Going along with the sticky:

  • What is your location? Prices, websites, and deals vary based on country. This is very important. U.S.
  • What is your budget is your currency? Around 2k
  • Are you looking to build your own computer or do you want a pre-assembled one? Keep in mind that building your own computer, especially at the “mid to high end” levels needed for Star Citizen, you will get a far better deal compared to buying pre-built. However if building your own is simply not an option, we understand. Don’t be scared though! If you’ve never built before, and have general computer hardware knowledge, it’s easy! We’ll help you out. Bulding
  • What do you need besides the Desktop Tower? Monitor(s), keyboard, mouse, speakers, headphones, Operating System disc (lol), etc Just what's needed to put it together
  • Any product, store, or manufacturer preferences? NVIDIA and Intel
  • What do you plan on using your computer for?

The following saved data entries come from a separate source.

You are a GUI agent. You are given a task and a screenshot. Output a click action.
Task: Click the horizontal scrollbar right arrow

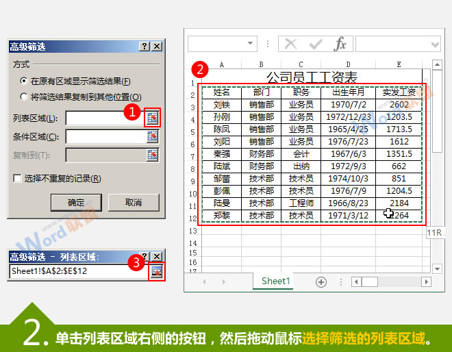(427, 281)
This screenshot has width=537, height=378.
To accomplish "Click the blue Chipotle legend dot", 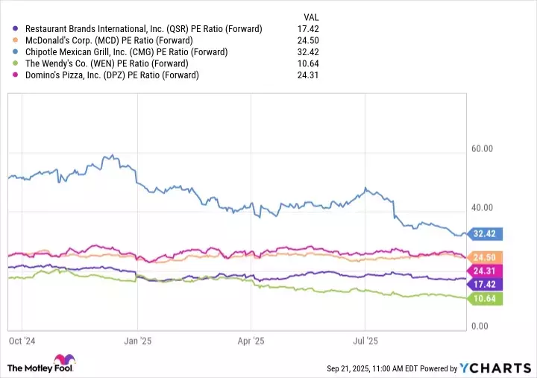I will tap(16, 51).
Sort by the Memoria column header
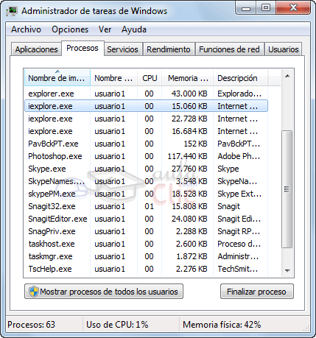 (188, 78)
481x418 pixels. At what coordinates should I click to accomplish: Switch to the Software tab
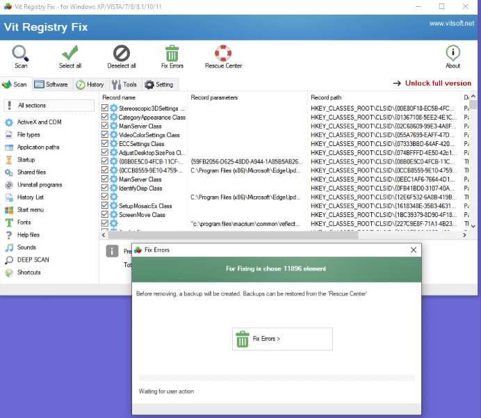coord(51,85)
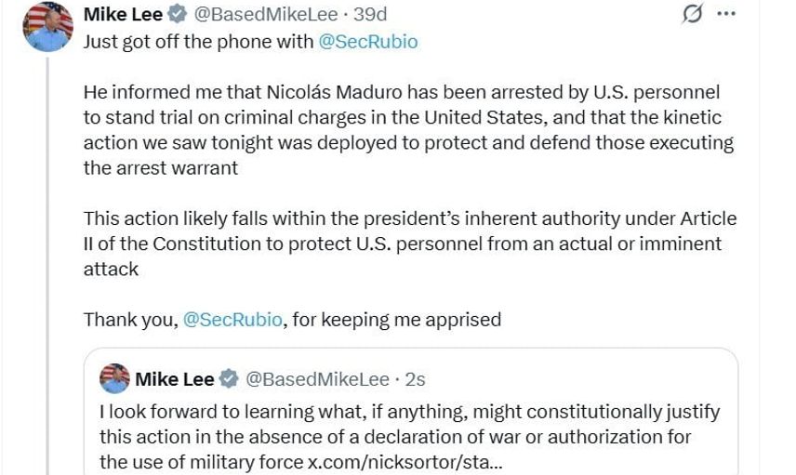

Herp, derp, I know. Star Citizen. But certain uses may require tweaks in hardware to be fully efficient. hi end gaming, heavy internet use (fiber connections?)
  • When are you looking to build? If this computer is strictly for Star Citizen, the longer you wait (generally speaking), the better. However if you need a computer at a specific time, we will cater to that. Generally, you don't need to look into building until a few weeks before you want it. Prices and hardware greatly change over the months.Within a month or two.

I also wandered about the new 1080 card coming out, a couple of people I know are saying get it but is the 980 (ti?) a better deal or is the 1080 worth the wait?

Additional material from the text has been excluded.